[EXCERPTED RECORDS — start]
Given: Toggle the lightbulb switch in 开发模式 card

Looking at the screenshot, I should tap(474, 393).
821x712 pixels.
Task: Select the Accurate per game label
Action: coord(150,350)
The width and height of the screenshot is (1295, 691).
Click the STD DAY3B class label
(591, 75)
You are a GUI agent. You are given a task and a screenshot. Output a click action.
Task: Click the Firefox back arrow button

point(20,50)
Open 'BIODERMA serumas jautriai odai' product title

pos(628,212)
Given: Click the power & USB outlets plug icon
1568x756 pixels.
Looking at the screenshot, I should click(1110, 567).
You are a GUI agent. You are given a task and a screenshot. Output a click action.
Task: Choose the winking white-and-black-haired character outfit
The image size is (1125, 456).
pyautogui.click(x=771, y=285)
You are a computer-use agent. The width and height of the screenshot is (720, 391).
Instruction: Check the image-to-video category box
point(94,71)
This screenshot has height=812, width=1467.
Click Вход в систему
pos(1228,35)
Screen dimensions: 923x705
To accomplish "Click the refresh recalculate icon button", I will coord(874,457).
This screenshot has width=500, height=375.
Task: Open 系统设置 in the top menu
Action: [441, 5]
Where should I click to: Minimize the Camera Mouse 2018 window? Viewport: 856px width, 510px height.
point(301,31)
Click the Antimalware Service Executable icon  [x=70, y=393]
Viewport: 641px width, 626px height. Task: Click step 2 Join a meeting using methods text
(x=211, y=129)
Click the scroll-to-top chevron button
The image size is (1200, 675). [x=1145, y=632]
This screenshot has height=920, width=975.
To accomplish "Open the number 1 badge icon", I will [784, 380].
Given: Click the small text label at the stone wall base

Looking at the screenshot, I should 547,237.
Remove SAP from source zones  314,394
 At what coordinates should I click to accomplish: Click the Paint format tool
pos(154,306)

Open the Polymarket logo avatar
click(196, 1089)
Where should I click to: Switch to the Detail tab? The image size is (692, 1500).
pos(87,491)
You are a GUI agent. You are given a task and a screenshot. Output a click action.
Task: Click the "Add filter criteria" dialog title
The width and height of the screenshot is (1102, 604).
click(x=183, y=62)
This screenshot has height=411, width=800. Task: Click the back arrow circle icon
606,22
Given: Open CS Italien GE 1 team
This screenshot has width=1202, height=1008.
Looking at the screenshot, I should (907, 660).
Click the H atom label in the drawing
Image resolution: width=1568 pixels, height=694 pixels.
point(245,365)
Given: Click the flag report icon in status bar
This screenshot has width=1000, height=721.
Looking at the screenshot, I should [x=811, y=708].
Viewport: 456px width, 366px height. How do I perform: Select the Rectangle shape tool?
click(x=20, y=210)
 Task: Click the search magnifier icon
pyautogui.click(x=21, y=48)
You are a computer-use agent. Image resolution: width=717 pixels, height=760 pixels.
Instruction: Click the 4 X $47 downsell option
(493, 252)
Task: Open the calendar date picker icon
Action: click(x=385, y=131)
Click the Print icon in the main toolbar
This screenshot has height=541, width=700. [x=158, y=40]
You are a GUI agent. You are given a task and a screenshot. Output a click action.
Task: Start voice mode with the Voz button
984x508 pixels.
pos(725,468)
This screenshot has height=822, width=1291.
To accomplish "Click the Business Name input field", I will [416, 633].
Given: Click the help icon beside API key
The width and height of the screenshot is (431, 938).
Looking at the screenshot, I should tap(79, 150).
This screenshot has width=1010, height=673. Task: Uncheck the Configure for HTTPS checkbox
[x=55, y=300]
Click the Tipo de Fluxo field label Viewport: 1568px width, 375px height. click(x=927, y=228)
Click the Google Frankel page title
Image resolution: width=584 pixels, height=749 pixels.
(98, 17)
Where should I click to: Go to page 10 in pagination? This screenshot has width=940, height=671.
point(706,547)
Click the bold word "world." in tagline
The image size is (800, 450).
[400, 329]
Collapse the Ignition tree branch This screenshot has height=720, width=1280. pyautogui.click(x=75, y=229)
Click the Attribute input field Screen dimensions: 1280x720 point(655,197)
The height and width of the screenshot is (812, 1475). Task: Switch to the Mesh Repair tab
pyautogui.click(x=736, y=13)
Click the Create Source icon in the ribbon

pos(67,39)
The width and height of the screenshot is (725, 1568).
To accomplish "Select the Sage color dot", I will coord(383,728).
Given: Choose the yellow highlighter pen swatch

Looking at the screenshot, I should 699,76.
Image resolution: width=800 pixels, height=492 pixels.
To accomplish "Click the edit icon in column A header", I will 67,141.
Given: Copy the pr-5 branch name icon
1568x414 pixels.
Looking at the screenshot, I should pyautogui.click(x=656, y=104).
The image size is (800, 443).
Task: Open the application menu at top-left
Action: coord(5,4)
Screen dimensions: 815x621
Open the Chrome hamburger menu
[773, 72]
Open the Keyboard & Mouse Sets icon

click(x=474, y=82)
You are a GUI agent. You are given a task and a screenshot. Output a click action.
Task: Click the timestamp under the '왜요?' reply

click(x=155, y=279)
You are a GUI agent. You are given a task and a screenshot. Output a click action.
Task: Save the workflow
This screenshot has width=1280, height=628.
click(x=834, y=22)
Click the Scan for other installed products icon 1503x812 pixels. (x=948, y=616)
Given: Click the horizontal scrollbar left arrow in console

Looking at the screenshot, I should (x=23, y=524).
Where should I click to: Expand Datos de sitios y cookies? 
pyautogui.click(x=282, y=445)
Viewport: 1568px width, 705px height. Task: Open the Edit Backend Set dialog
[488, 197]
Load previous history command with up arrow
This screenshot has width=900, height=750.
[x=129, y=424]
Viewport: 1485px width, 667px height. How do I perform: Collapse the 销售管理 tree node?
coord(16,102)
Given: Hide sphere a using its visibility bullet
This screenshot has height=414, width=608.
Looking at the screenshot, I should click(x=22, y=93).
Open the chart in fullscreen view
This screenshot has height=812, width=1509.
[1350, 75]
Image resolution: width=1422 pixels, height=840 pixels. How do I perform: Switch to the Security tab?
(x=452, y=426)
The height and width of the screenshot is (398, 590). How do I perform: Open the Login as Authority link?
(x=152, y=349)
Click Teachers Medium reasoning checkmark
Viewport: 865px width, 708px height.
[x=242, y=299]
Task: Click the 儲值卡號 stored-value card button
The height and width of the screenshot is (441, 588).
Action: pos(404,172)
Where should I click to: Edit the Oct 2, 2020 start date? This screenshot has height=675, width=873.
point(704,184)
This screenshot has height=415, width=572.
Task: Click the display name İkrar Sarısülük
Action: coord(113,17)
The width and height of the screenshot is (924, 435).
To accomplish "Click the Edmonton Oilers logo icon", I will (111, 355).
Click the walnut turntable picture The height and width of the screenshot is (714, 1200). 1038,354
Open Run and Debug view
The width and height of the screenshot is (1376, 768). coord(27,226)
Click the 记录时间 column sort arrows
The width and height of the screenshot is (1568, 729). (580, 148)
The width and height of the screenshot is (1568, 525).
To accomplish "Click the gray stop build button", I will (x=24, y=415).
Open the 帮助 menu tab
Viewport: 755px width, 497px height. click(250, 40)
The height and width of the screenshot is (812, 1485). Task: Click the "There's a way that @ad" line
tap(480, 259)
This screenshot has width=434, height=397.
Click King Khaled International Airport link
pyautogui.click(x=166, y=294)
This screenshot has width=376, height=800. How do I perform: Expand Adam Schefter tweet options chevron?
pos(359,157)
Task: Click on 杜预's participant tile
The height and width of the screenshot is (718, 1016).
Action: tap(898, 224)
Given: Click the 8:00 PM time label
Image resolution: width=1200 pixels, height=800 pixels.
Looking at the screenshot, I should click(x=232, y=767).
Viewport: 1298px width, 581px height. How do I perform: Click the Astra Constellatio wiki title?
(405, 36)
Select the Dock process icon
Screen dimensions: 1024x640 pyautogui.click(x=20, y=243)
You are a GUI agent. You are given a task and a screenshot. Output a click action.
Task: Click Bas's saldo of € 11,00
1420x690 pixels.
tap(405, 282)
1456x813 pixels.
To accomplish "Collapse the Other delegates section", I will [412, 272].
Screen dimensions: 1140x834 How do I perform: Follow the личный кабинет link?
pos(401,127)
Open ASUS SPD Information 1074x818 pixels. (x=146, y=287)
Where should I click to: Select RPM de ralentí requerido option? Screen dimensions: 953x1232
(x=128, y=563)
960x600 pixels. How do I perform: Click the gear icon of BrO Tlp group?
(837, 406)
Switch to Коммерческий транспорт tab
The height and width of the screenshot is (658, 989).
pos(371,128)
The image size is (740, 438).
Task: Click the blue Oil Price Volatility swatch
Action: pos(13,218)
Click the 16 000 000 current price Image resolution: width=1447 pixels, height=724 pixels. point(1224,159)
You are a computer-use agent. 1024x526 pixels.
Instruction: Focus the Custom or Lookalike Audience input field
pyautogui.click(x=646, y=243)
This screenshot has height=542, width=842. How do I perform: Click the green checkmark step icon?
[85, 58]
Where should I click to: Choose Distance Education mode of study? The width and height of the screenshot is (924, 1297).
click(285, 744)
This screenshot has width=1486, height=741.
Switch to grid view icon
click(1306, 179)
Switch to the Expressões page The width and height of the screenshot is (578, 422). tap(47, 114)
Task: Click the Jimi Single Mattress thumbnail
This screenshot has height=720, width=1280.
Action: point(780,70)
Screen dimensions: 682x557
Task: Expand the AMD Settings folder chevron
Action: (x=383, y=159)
[EXCERPTED RECORDS — finish]
After you work out how many lines in the material hold the word "computer", please respond with that number alone.

3